A day after announcing he will be racing his late father’s famed No. 3 in the NASCAR Nationwide Series Subway Jalapeno 250 at Daytona Int’l Speedway in July, Earnhardt denied a report by the National Enquirer that he had an affair with Amy Reimann, wife of University of Kentucky assistant defensive line coach Tommy Cook.
For the 35-year-old NASCAR super star who is no stranger to being in the spotlight given his famous lineage and perennial fan-favorite status, it’s not the first time his name has appeared in the pages of the Enquirer, which alleges the affair caused the demise of Reimann and Cook’s marriage.
“We’ve been in there a lot. I don’t know why we keep popping up in there. I guess we are relevant in some realm,” Earnhardt told reporters Friday at Richmond Int’l Raceway, site of tonight’s Heath Calhoun 400. “You learn a lot of new stuff about yourself that you never knew before.
“There is no truth to that particular story or any of the other ones, for that matter if we want to set the record straight,” he said, adding, “The Enquirer is pretty creative. I have to hand it to them.”
As for the collaboration between JR Motorsports, Richard Childress Racing and Dale Earnhardt, Inc. for the July Daytona race, Earnhardt said he was a little hesitant about racing his father’s iconic blue-and-yellow Wrangler No. 3 at first, but felt that “if there is a time to ever do it, this is one of those times” as the car will pay tribute to Dale Earnhardt, Sr. two months after he is posthumously inducted into the NASCAR Hall of Fame in Charlotte, N.C.
“I think everybody knows that I am pretty careful about all that kind of stuff. Shoot, man, if we really had wanted to wear it out, we could have run the No. 3 all over the place. It just seems like a reasonable opportunity,” Earnhardt said. “At first, I was uncomfortable about it, but the more I kind of see everybody together and the car itself and stuff like that, the more I get excited about it and the more I am happy about doing it.
“Being his son, I feel like this makes me feel good to do it. It makes me feel good to go out there and honor him. Going in the Hall of Fame, I am pretty proud of that for him. So, you just want to bring a lot of awareness of that.”
And while Earnhardt said he understands that some fans might be “uncomfortable” seeing the No. 3 on track again, that shouldn’t prevent other competitors from using the No. 3 — now or in the future.
“If someone wants to run the No. 3, let them run the No. 3. Numbers are numbers.
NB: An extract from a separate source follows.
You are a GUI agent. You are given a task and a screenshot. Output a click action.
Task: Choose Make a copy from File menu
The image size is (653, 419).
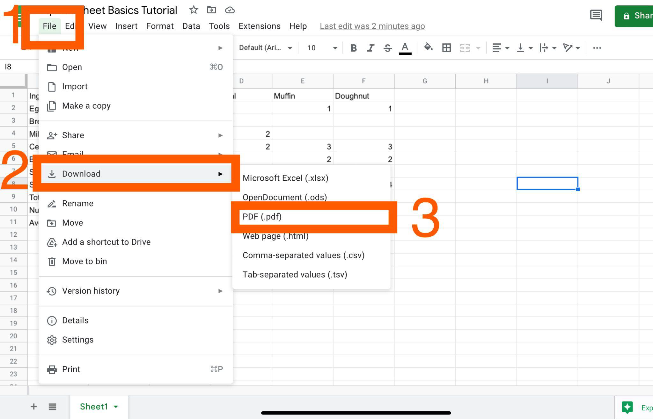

I don’t think that even if somebody does run the No. 3, I don’t think anyone is going to forget what Daddy did with it. It is ridiculous to try to retire numbers or favor numbers for certain drivers,” he said. “The No. 3 meant a lot to Daddy and meant a lot to a lot of race fans, but there is some kid that is growing up that really was never a Dale Earnhardt fan but he drives the No. 3 and he might want to be the No. 3 all his life and to not give that guy that opportunity just isn’t fair.”